Cyber Incident Victim: Costco Wholesale Corporation

Costco Wholesale Corporation disclosed a payment card data breach in November 2021 after discovering a skimming device during routine checks at one of its retail warehouses. The company identified the illicit device through internal personnel inspections, though the specific warehouse location remained undisclosed. Upon discovery, Costco immediately removed the skimmer, notified law enforcement agencies, and initiated collaboration with investigators. Breach notification letters sent to affected customers in November indicated that individuals who swiped payment cards at the compromised terminal during the device's operational period were at risk. The skimmer potentially captured magnetic stripe data including cardholder names, card numbers, expiration dates, and CVV security codes. Costco warned that unauthorized parties could have extracted this information before device removal, enabling fraudulent transactions.

The incident impacted customers who visited the unidentified warehouse during the skimmer's active period, though Costco did not publicly disclose the total number of affected individuals.
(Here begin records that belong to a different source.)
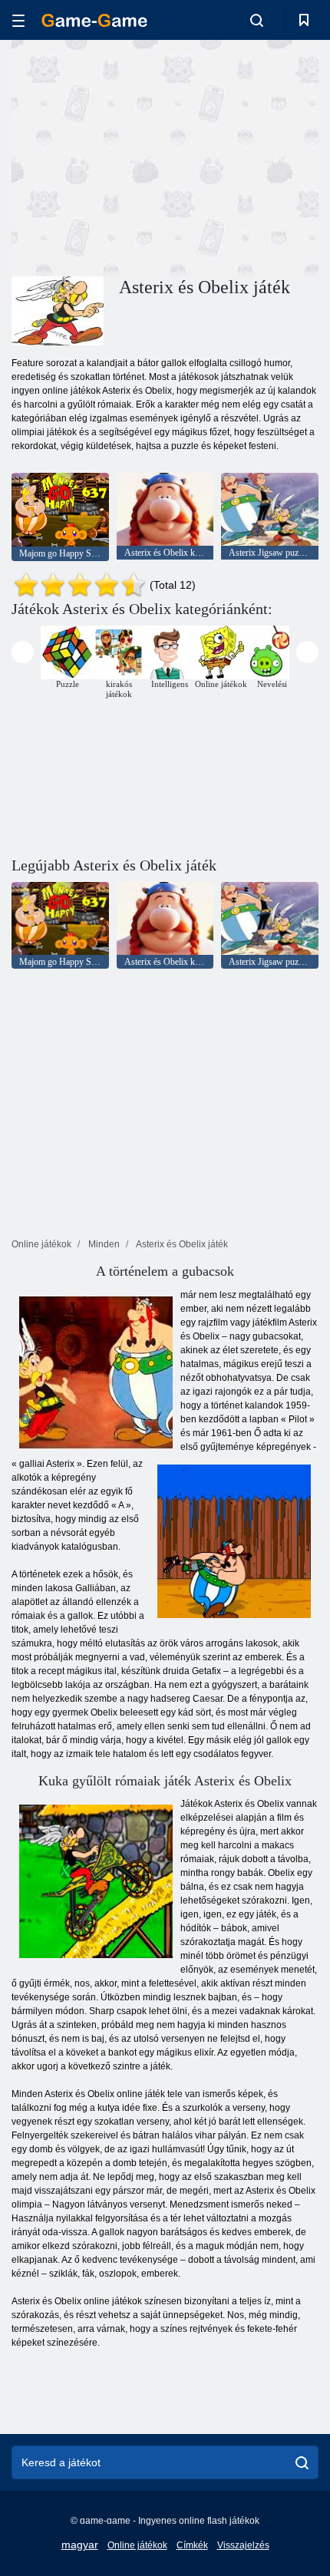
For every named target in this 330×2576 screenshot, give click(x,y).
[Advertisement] (141, 155)
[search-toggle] (256, 20)
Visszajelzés (243, 2545)
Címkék (192, 2545)
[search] (301, 2462)
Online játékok (137, 2545)
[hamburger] (18, 20)
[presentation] (23, 652)
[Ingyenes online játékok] (94, 20)
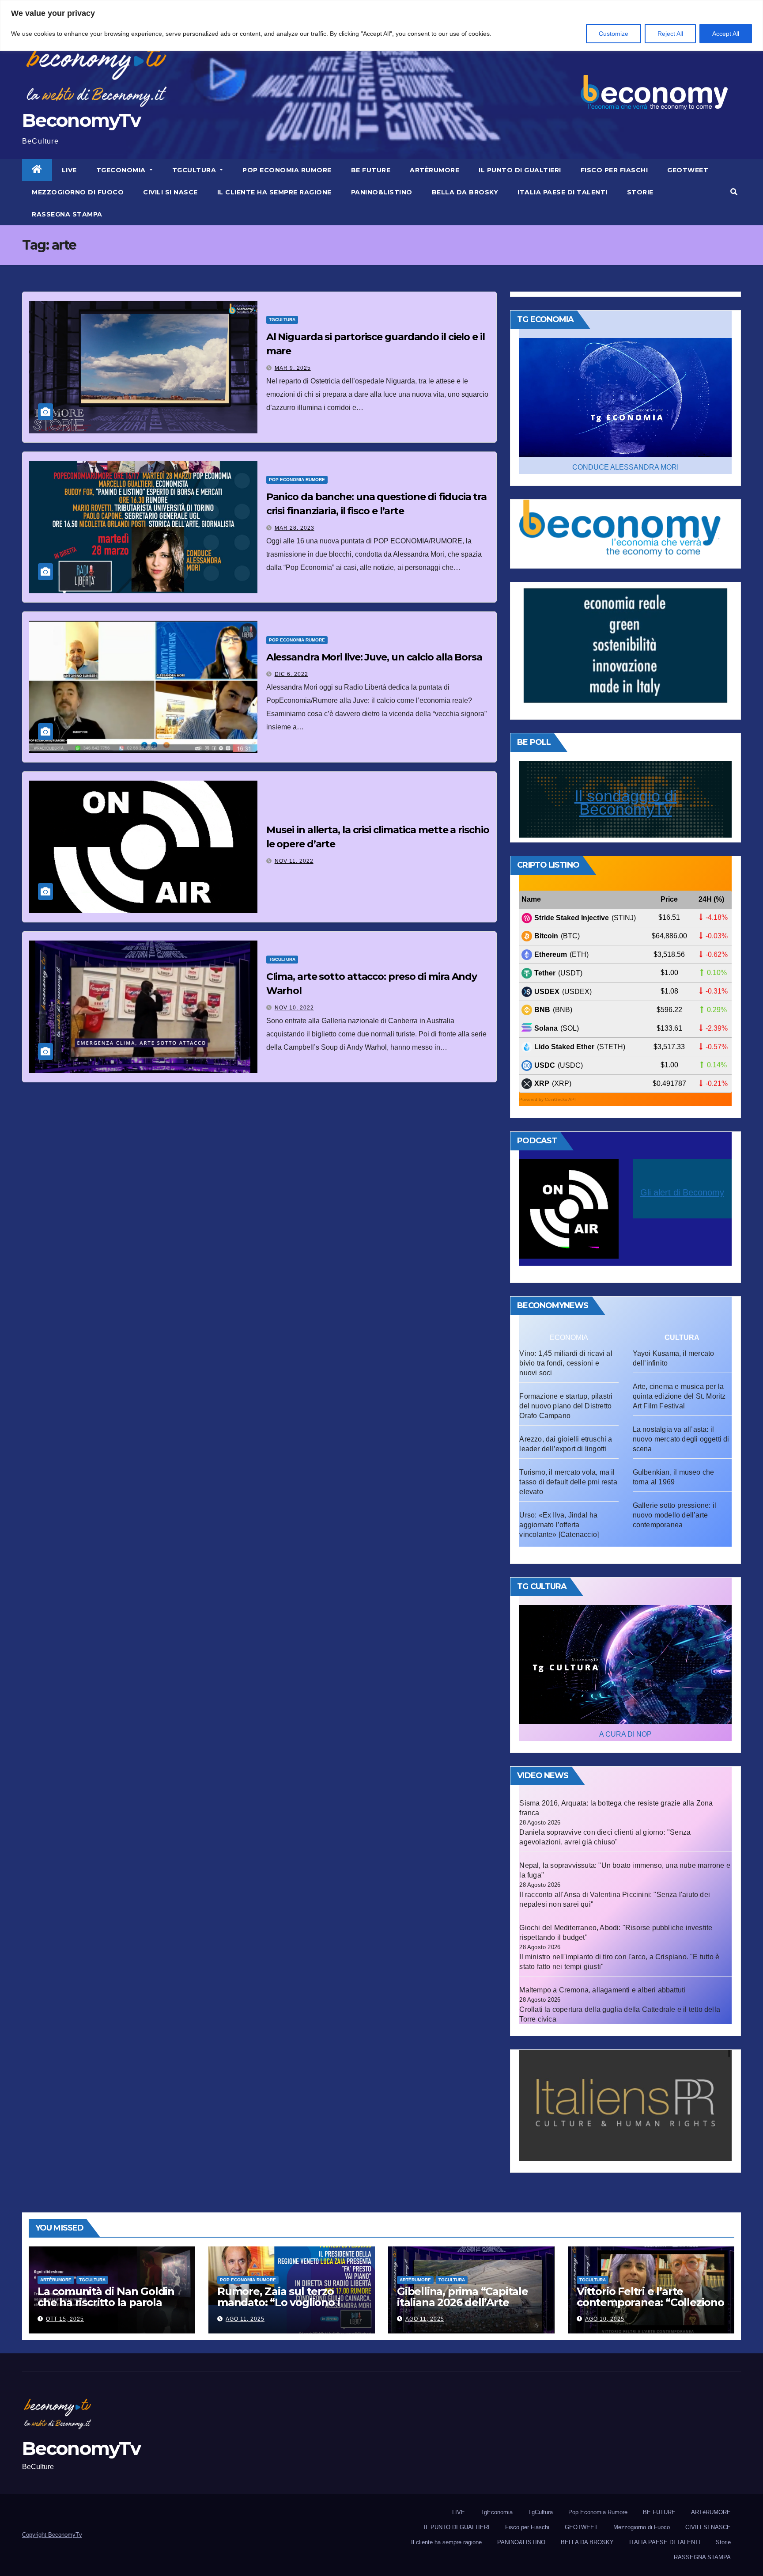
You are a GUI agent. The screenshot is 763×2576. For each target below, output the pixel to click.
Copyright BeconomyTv (52, 2534)
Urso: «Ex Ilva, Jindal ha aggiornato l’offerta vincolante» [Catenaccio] (559, 1524)
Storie (640, 192)
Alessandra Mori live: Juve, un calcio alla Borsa (374, 657)
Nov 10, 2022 (294, 1008)
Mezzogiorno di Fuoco (78, 192)
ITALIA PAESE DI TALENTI (562, 192)
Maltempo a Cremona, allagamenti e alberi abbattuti (602, 1990)
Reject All (670, 33)
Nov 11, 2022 (294, 861)
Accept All (725, 33)
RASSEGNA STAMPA (67, 214)
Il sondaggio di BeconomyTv (625, 802)
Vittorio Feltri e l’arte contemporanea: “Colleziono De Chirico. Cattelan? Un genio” (650, 2308)
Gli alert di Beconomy (682, 1192)
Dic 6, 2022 (291, 674)
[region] (381, 25)
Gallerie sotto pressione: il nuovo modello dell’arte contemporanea (675, 1515)
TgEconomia (122, 170)
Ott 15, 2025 (65, 2319)
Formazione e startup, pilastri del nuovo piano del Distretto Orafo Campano (565, 1405)
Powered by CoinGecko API (547, 1099)
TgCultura (195, 170)
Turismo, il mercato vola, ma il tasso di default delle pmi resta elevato (568, 1481)
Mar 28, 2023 (294, 528)
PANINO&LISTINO (381, 192)
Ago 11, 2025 (245, 2319)
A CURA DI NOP (625, 1734)
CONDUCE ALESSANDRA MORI (625, 467)
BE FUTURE (371, 170)
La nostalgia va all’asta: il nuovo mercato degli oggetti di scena (681, 1439)
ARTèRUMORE (434, 170)
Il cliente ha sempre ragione (274, 192)
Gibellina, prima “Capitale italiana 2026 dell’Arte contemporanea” (462, 2302)
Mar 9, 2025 (293, 368)
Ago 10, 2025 (604, 2319)
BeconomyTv (81, 120)
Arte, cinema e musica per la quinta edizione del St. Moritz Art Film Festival (679, 1396)
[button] (733, 192)
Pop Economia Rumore (287, 170)
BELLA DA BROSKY (465, 192)
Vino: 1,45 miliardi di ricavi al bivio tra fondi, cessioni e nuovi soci (565, 1363)
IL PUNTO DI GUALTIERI (520, 170)
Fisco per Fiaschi (614, 170)
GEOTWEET (687, 170)
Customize (613, 33)
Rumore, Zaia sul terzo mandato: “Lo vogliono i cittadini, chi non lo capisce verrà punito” (286, 2308)
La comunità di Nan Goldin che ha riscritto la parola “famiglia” (106, 2302)
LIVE (69, 170)
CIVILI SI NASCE (170, 192)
Customers reported unauthorized charges on payment cards dating back to at least February 2021, though the company's communications did not specify the exact timeframe of the skimmer's installation or operation. Costco directed potentially impacted individuals to monitor bank and credit card statements for suspicious activity and report fraudulent transactions to financial institutions. No e-commerce systems or digital payment platforms were implicated, as the breach stemmed exclusively from physical card skimming at a single warehouse terminal. Law enforcement investigations remained ongoing at the time of disclosure, with no public attribution of responsibility for planting the device. The company did not comment on whether enhanced point-of-sale security measures were implemented following the incident.